The FCA has been, and continues to be, a potent weapon against government fraud, primarily because it contains a citizen suit provision also referred to as a “qui tam” provision — short for the Latin phrase, “qui tam pro domino rege quam pro se ipso in hac parte sequitur,” which means “he who brings an action for the king as well as for himself.” Today whistleblowers, referred to in FCA parlance as “relators,” can receive a bounty of up to 30 percent of any settlement or penalty paid to the government in resolving a case brought pursuant to the FCA.
In 2010, the Affordable Care Act amended the FCA by expressly tying it to the AKS by providing that “claims that include items or services resulting from a violation of the AKS also constitute a false or fraudulent claim for purposes of the FCA.” States have their own versions of the AKS and FCA and frequently join the United States in actions against healthcare companies.
Combined with vigorous enforcement, the AKS and FCA have netted thousands of criminal convictions and record fines, many of which have been paid by the biggest names in healthcare, such as Pfizer, Glaxo Smith Kline, Eli Lilly, Merck, Johnson & Johnson, Novartis, Smith & Nephew, Medtronic, and Allergan. These firms, and many others, have been compelled to enter into multi-year corporate integrity agreements mandating stellar compliance and ethics programs and oversight by outside watchdogs.

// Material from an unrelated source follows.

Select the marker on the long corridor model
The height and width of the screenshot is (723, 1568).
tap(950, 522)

As a compliance officer practicing in the pharmaceutical and medical device industry for over 10 years, I have both witnessed and participated in a grand, multi-billion-dollar experiment to find the cure to the industry’s apparent compulsion to engage in corrupt business practices. This experiment involved the creation and implementation of stacks of policies, procedures, controls, and training programs designed to compel and induce compliance with the law and high ethical standards. The results of this experiment are in. This approach has been and continues to be an utter failure. If it had any potency whatsoever in driving ethical behavior, we would not witness so many firms like Johnson & Johnson, Allergan, Pfizer, and Novartis, with textbook compliance and ethics programs, be repeat offenders. In 2017 alone, the healthcare industry paid US$2.7 billion in FCA penalties.

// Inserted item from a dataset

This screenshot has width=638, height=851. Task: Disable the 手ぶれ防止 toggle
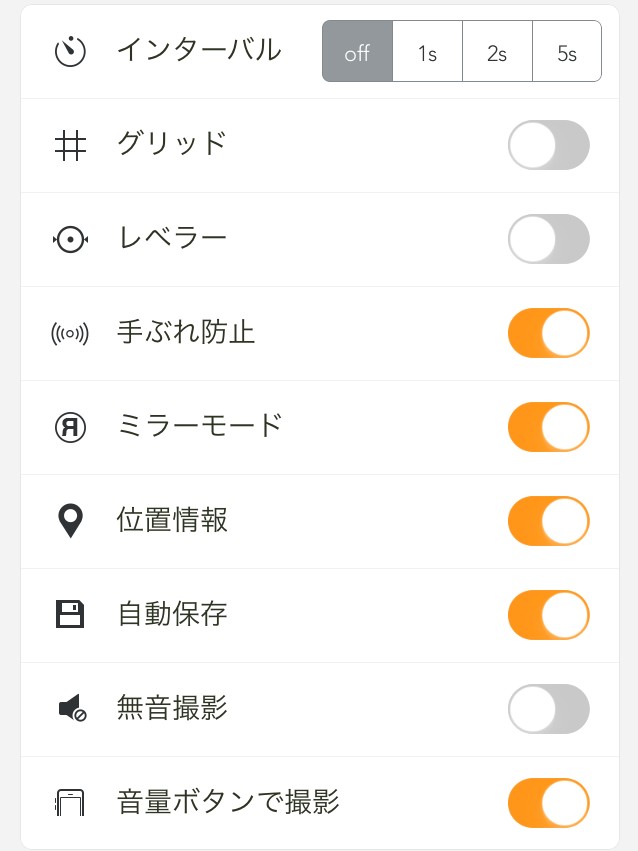point(548,333)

Despite these data, like the robin who kept banging his head against my window, we compliance professionals and corporate counsel continue to focus our efforts on creating new policies and training programs with the hope that they will lead us to the promised land. We do this because it’s easy and the real solution is hard. It is past time to recognize the primary root cause of corruption — a failure of top leadership.
We are powerless to pick our leaders. But, perhaps we should try something new. Instead of tossing more policies, procedures, and controls on the heap, let’s focus all our energies on coaching our board of directors and senior leaders on how they can and must stop passing the buck to the compliance and law departments and take personal responsibility for driving ethical behavior. Specifically, tell your leaders that to create and sustain a strong ethical culture they must:
- Understand and master the rules well enough to teach them and expect that every other leader in the company to do the same.

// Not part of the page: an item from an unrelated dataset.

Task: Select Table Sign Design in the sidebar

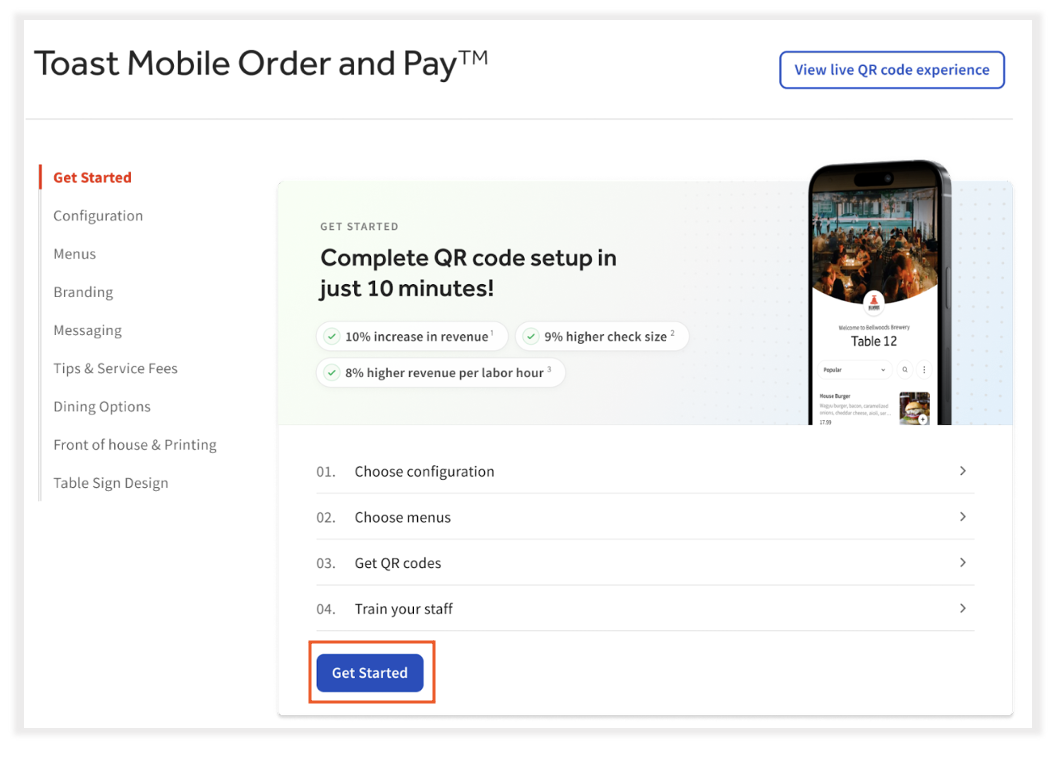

- Put compliance and ethics at the top of every business meeting and expect every other leader in the company to do the same.
- Fire any leader in the company who cannot or will not meet the first two expectations.
- Get their head out of their spreadsheets for a while and remind everyone the reason the company is in business with the objective of becoming a purpose-driven organization.
This approach is risky. But, so is repeating the mistakes of the past. The robin on my back porch had an excuse for its futile behavior. What’s yours?